Pero las acciones son también ficciones. Todo contacto se hace por medio de algo virtual, de una imagen. La Locura de los Ochenta y La Profunda Depresión de los Noventa han desaparecido para darnos hoy ¿qué cosa? ¿Cómo se puede llamar a esta agrupación infinita de ojos que todo lo ven pero que nada pueden hacer para conectarse? Información/desinformación: actos de comunicación con ideologías preestablecidas. Es bueno remarcar que Patty Diphusa nació en una revista (medio de difusión) y no por casualidad es su “hermana gemela” del cine/televisión (otros medios difusores) la que la termina por relegar a un olvido medianamente voluntario. Cuando Patty se encuentra con Kika se produce el choque y la transmutación de una idea: del periodismo expositivo de la primera se pasa al fetiche de la segunda, todo en una misma cabeza y en sólo un diálogo. Pero ambas en cierto modo buscan lo mismo: comunicarse. Tanto una como la otra encuentran en esa búsqueda de las palabras o las imágenes que golpeen y despierten un contacto con el mundo a partir de llevar al limite la propia experiencia de conocerse. Y esta búsqueda también tiene su correlato en la búsqueda de esas cosas para contar, la búsqueda de una vida que permita ser develada al público y que genere sentimientos – ya sea de desagrado, de asco, de admiración o de simple gusto –. Y en Patty esa vida es la propia, y se muestra cómo ese tipo de vida termina por consumirla: vivir para no pensar, abarrotarse de vida para quemar la mayor cantidad de tiempo inmóvil posible.Si bien Patty-libro está vivo y crece, y arrima al lector hasta la Leo de La Flor de mi Secreto (otro personaje que desesperadamente busca comunicarse, difundir sus pensamientos en cuantos cuerpos quieran aceptarlos), Patty ha quizás desaparecido como lo que era. Hoy día también se intenta abolir la realidad, pero el escape no es la vida, como lo era con ella, sino que hoy el abolir la realidad es sobredimensionarla, darle tanta característica de real que se termina perdiendo su fuerza. El único móvil es la inmovilidad, la seguridad de un lugar cerrado que permita sentirse protegido vaya uno a saber por qué o por quién. Hoy la vida misma ha perdido su categoría de real para pasar a ser sólo una ficción más a consumir ya no con el éxtasis del contacto, sino con todo el ocio del deseo.

(Elementos guardados)

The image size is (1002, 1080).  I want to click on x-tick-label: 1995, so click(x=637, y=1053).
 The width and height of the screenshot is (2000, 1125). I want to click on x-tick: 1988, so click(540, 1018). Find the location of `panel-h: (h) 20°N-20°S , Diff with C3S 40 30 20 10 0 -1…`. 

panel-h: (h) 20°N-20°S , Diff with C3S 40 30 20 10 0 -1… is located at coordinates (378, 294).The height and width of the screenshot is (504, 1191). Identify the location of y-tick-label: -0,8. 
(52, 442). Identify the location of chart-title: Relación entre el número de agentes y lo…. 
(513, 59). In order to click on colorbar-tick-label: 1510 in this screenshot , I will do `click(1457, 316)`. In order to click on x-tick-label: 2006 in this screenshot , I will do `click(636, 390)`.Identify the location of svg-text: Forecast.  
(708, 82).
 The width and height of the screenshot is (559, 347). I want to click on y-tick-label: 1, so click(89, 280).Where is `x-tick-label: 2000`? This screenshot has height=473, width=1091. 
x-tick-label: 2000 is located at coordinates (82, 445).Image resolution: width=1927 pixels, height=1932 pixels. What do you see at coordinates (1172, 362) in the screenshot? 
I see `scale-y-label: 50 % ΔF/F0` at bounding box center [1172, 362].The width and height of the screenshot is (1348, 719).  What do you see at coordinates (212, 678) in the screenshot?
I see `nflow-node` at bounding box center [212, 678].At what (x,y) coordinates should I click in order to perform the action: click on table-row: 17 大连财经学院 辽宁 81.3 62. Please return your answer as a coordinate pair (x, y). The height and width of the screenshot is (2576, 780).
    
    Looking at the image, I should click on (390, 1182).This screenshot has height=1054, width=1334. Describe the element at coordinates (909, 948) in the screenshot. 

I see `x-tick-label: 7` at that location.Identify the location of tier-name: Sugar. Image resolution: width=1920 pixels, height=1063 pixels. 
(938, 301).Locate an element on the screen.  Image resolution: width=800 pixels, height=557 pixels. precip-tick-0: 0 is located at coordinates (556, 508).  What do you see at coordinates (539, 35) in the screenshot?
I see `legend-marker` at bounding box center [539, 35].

SOBRE LA TAREA: Pasa al inglés esta oración del fragmento sobre Patty Diphusa: "Todo contacto se hace por medio de algo virtual, de una imagen."

TAREA RESUELTA: All contact is made through something virtual, through an image.